If you are considering leasing a commercial property for your restaurant, or if your current restaurant lease is up for renewal, there are some specific contractual issues that you should be sure to give some special attention. One such issue is known as the "use clause," an element of most commercial leases that can be problematic if you are not aware of its provisions. Ideally, you will be able to negotiate some aspects of the clause before signing to ensure you don't run into an avoidable conflict with the landlord in the future.

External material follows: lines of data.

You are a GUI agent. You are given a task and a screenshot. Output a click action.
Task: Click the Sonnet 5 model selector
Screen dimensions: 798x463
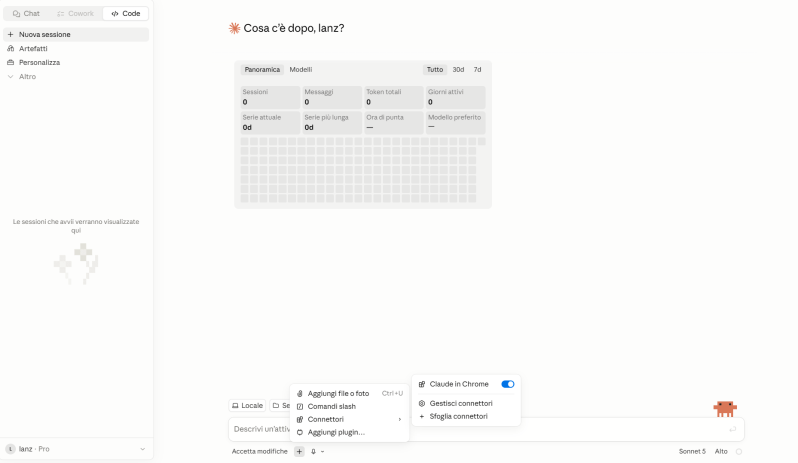click(692, 451)
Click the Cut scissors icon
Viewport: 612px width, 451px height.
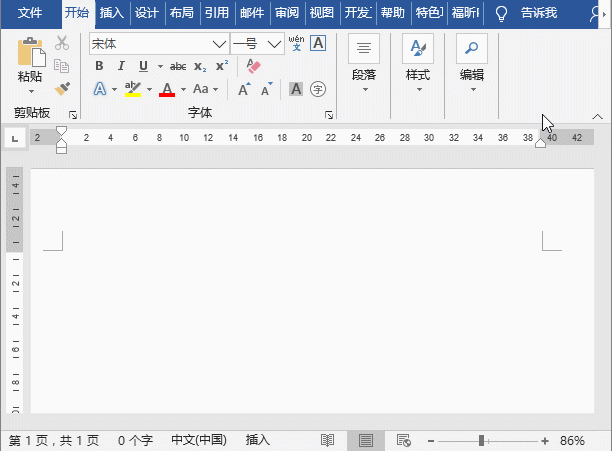pos(62,43)
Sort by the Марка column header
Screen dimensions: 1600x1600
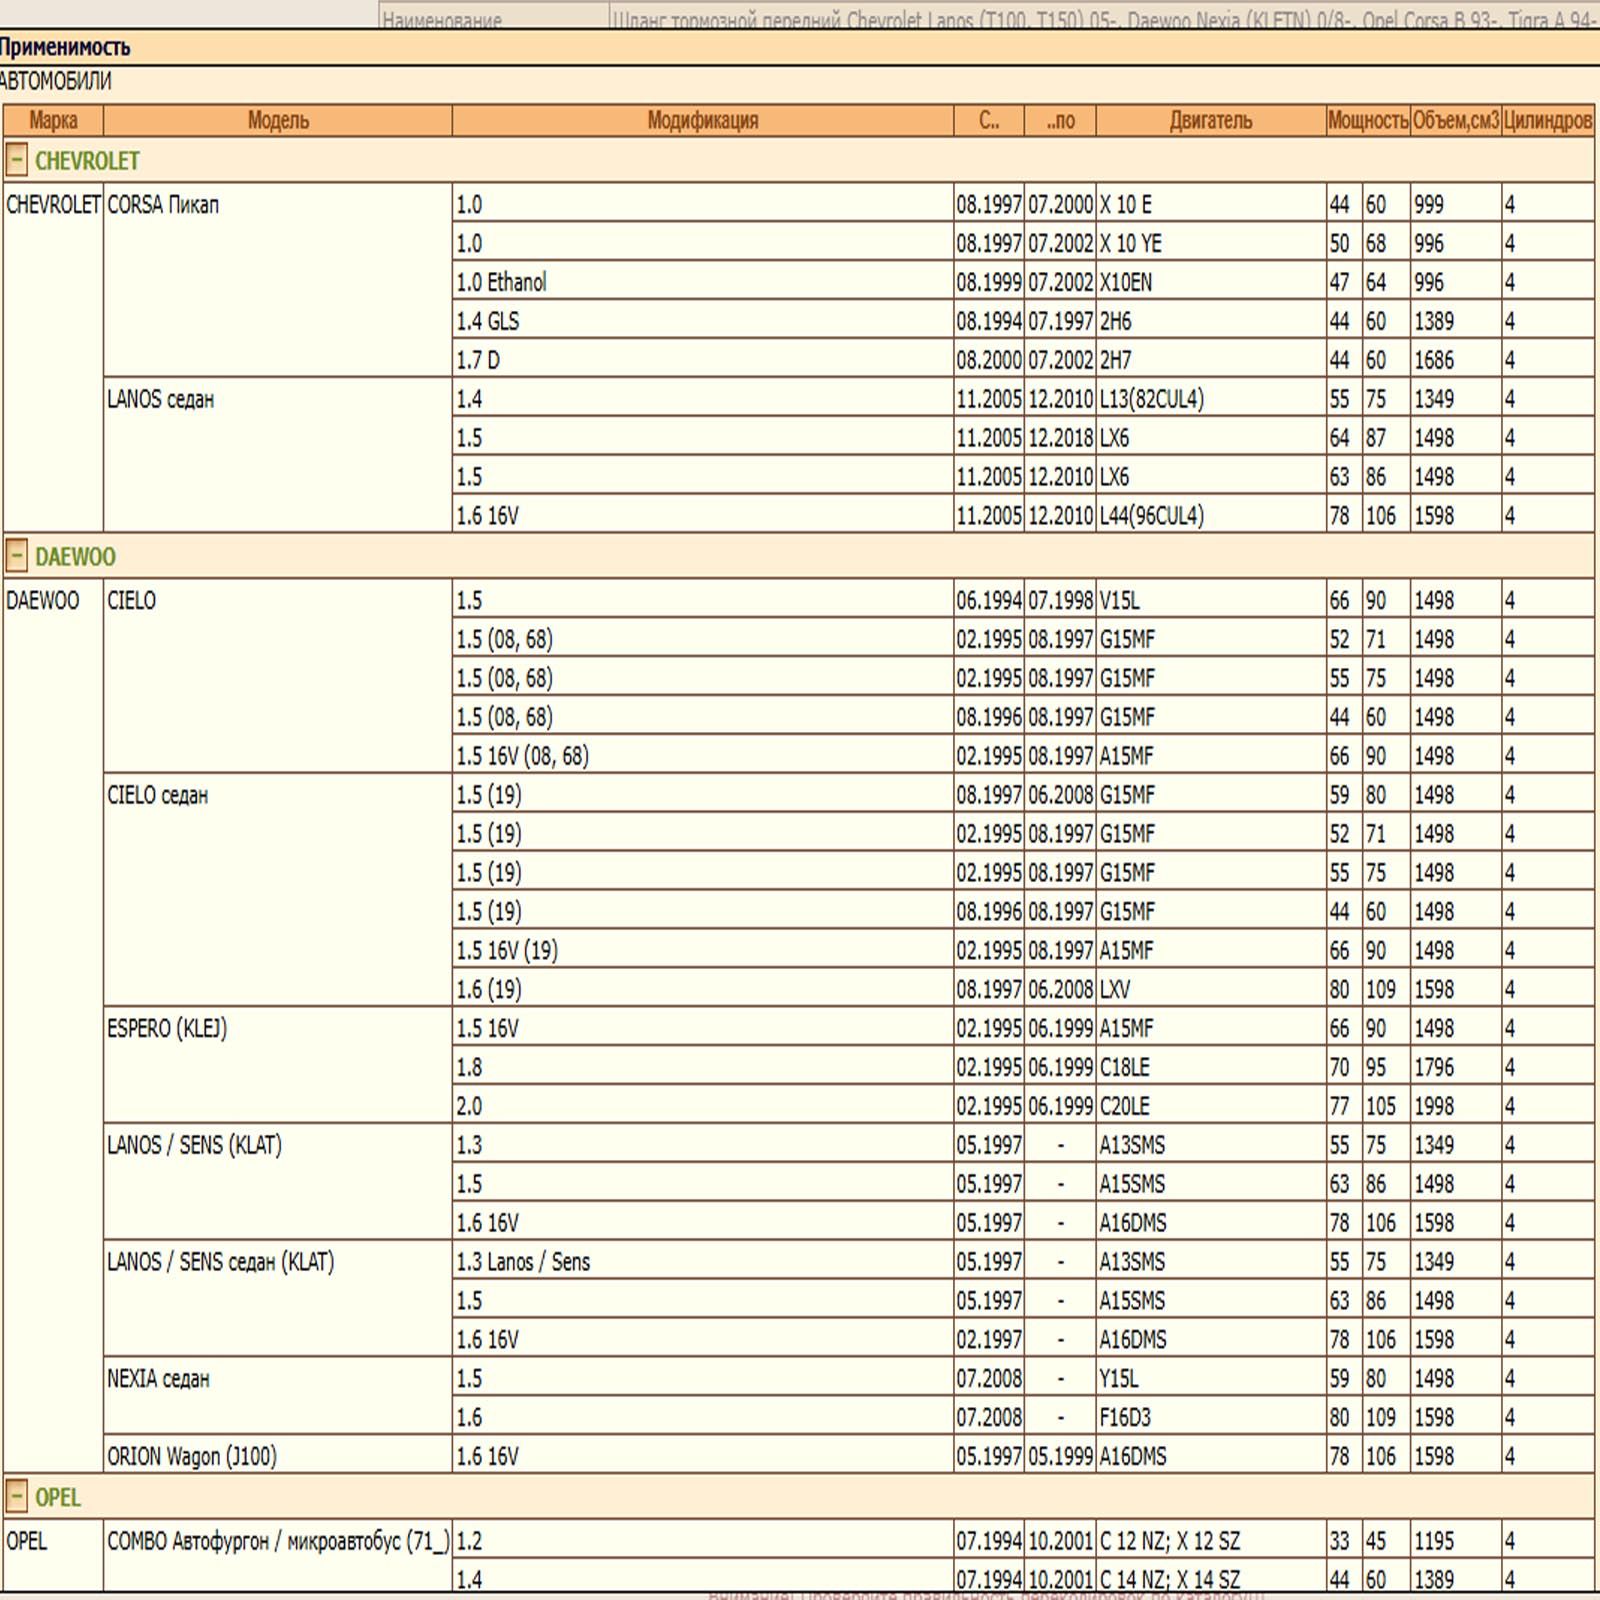[x=53, y=121]
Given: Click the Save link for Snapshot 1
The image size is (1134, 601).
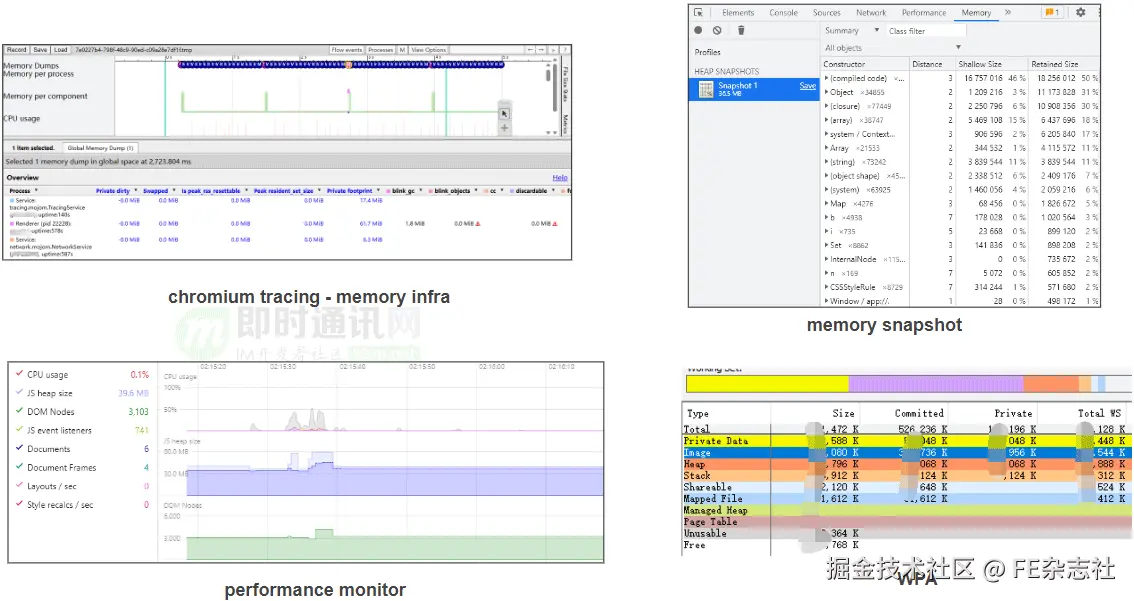Looking at the screenshot, I should point(807,86).
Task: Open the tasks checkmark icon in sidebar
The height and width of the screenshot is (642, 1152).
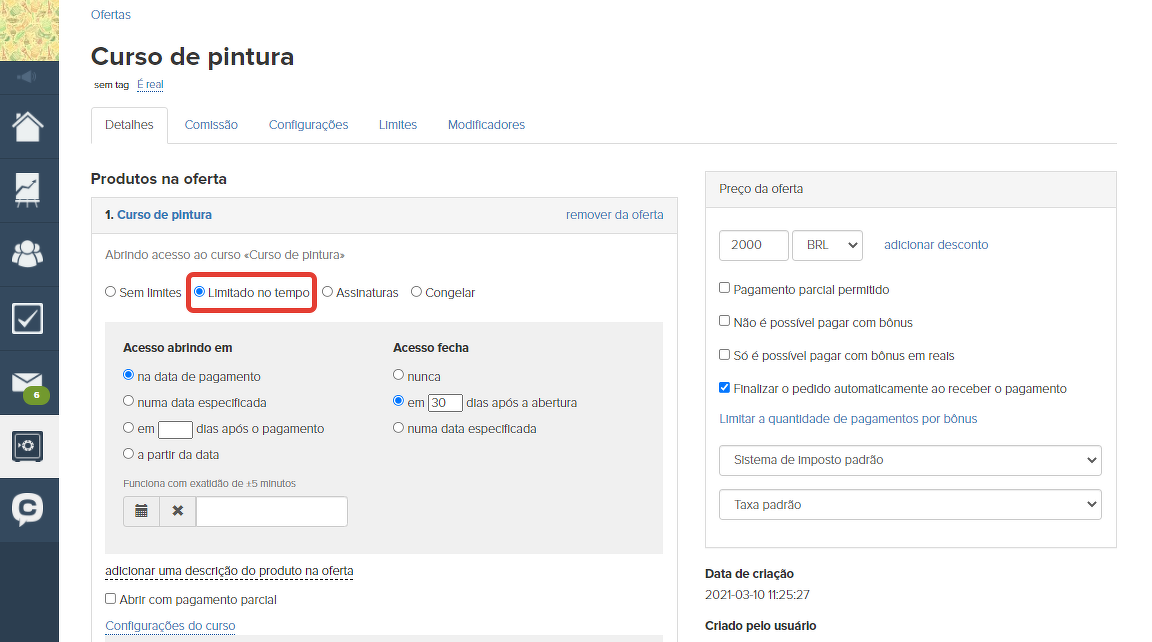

When reviewing the lease agreement, pay special attention to the restrictions on any particular kinds of use. Especially for a restaurant, it is important to have the contractual flexibility to make frequent changes to the appearance of the space. If there are too many restrictions about "facelift" changes that can be made, or how frequently they are allowed, this can seriously interfere with your ability to run a profitable business. Additionally, a strict use clause can lead to more frequent conflicts with the landlord — which is never a good position to be in — and may threaten your ability to stay in the location. It is advisable to make sure you negotiate a loose enough use clause to give you maximum flexibility for the sake of your business.
If the restaurant in question is also part of a franchise, then the franchise requirements for the location may be in conflict with the use clause, if not cleared ahead of time. This can create a tough situation for franchisees who find themselves contractually obligated to make certain changes to the space that are in conflict with the lease agreement's use clause. Ideally, you will negotiate a use clause that is flexible enough for any franchise requirements that might arise, ensuring that you can avoid use conflicts that could jeopardize your lease.
Lease conflicts in commercial real estate can develop any number of ways. If you find yourself in a commercial lease conflict, including those arising from use conflicts, the guidance of an experienced lawyer can help you explore options for resolution, while ensuring your rights remain protected.